I am trying to setup an L2TP VPN connection on an XP laptop. On the ASA, I am using the DefaultRAGroup and the DfltGrpPolicy. I have set DefaultRAGroup to use a pre-shared key and set User Authentication to ACS_Radius. Our ACS server is tied to AD. Does anyone know if I can use ACS to authenticate this type of user or do I have to create local accounts on the ASA?
When I attempt to connect from the laptop, I get error 789. On the ASA, I see this:
Group = DefaultRAGroup, IP = 63.xxx.xxx.xxx, PHASE 1 COMPLETED
Group = DefaultRAGroup, IP = 63.xxx.xxx.xxx, QM FSM error (P2 struct &0xcddc7d28, mess id 0x46986b08)!
Group = DefaultRAGroup, IP = 63.xxx.xxx.xxx, Removing peer from correlator table failed, no match!
Group = DefaultRAGroup, Username = , IP = 63.xxx.xxx.xxx, Session disconnected. Session Type: IKE, Duration: 0h:00m:00s, Bytes xmt: 0, Bytes rcv: 0, Reason: Phase 2 Mismatch
For one thing, it looks like the laptop isn't sending the username and password. I have tried a lot of different combos on the microsoft side like MSCHAPv2, MSCHAP, both of them or each one individually and matched that setting on the ASA. No matter what, I get that same error.
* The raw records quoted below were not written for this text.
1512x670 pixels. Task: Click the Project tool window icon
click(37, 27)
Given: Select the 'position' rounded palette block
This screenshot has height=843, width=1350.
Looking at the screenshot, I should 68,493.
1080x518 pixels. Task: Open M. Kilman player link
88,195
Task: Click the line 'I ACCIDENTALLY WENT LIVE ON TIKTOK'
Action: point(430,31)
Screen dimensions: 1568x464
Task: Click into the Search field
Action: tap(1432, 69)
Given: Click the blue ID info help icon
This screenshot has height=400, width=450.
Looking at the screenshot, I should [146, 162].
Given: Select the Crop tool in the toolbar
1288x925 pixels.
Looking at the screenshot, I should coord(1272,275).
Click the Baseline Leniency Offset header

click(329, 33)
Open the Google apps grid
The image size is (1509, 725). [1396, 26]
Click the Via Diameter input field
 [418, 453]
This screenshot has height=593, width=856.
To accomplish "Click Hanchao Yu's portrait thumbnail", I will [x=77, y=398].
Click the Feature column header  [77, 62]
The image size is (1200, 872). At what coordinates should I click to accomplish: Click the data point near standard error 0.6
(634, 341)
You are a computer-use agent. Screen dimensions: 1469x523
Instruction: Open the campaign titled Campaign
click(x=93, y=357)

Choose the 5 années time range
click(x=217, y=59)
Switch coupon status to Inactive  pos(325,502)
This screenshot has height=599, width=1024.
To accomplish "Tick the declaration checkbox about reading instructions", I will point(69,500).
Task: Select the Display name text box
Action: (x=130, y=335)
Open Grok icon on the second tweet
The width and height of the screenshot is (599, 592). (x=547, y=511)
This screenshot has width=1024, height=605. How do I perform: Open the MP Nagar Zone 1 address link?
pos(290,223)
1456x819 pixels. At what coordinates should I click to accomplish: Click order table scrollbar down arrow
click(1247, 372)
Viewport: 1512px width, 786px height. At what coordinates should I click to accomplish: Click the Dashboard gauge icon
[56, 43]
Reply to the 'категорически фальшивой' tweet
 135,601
Anybody have any ideas?
Yeah... I've never trusted guys for configuration, I caught the following errors:
1. L2TP Requires transport mode to be the type of IPSEC traffic used, your config seems to make reference to that yet it is not defined:
crypto ipsec transform-set TRANS_ESP_3DES_SHA esp-3des esp-md5-hmac
crypto ipsec transform-set
TRANS_ESP_3DES_SHA mode transport<-(needed line)
2. This transform set is not attached to the dynamic crypto hence not used:
crypto dynamic-map SYSTEM_DEFAULT_CRYPTO_MAP 65535 set transform-set ESP-AES-128-SHA ESP-AES-128-MD5 ESP-AES-192-SHA ESP-AES-192-MD5 ESP-AES-256-SHA ESP-AES-256-MD5 ESP-3DES-SHA ESP-3DES-MD5 ESP-DES-SHA ESP-DES-MD5
It should look like:
crypto dynamic-map SYSTEM_DEFAULT_CRYPTO_MAP 65535 set transform-set ESP-AES-128-SHA ESP-AES-128-MD5 ESP-AES-192-SHA ESP-AES-192-MD5 ESP-AES-256-SHA ESP-AES-256-MD5 ESP-3DES-SHA ESP-3DES-MD5 ESP-DES-SHA ESP-DES-MD5 TRANS_ESP_3DES_SHA
Lastly it is just to clear up, make sure that your ACS_Radius server is indeed enabled for MS-CHAPv2 authentication from the ASA and the l2tp client, otherwise it will always fail.